BNP Paribas today posted better than expected 17.5% growth in first-quarter net income as the French bank saw a long-awaited revival in euro zone loan demand. 

Boosted by firm investement banking activity, France's biggest bank reported net income of €1.648 billion, up from €1.403 billion in the first three months of 2014. 

The result, which included a €245m contribution to a new European fund to handle failed banks, topped analysts' average expectation for €1.458 billion in a Thomson Reuters poll. 

Revenue, a fifth of which comes from dollars, grew 11.6% to €11.065 billion as the European currency fell to a 12-year low against the dollar. 

"The gradual recovery in demand for loans in the euro zone, good business growth in America and in Asia, and the strong business of major clients in capital markets sustained revenue growth," chief executive Jean-Laurent Bonnafe said.

In a sign of reviving euro zone credit demand, the European Central Bank said this week that lending to firms and businesses across the 19-nation currency union rose for the first time in three years in March. 

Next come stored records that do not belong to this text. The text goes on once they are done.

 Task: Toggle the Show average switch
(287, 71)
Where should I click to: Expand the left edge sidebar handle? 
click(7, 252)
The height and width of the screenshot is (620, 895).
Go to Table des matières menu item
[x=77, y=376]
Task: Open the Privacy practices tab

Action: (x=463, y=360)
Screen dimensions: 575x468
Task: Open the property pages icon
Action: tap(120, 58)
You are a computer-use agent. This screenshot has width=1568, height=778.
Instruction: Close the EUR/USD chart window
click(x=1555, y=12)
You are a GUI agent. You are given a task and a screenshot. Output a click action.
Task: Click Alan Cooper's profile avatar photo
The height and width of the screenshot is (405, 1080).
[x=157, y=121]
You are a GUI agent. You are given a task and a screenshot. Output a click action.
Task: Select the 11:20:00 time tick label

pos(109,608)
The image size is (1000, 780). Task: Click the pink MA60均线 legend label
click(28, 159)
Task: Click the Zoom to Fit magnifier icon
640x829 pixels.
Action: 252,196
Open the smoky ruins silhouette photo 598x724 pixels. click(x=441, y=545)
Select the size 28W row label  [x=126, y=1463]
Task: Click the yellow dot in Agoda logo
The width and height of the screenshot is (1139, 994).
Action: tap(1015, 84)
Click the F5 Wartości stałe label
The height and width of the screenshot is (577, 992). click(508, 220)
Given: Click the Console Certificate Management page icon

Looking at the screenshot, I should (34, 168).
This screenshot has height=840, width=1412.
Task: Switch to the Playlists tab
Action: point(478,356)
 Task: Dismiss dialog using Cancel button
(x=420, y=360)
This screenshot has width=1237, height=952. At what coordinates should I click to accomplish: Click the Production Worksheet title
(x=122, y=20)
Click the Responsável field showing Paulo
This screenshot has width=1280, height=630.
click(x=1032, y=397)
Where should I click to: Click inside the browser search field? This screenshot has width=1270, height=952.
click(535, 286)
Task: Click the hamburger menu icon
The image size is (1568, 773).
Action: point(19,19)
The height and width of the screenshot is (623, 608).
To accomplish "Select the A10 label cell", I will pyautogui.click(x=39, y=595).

BNP Paribas' corporate banking division saw overall client loans rise 12.1% in the first quarter, helping offset a contraction in lending to the oil and commodities sector as it cuts debt amid low oil prices. 

The division saw its revenue rise 23.7%, benefiting from brisk trading in equity and foreign exchange markets as well as booming bond and equity issuance, and a rebound in merger and acquisition activity.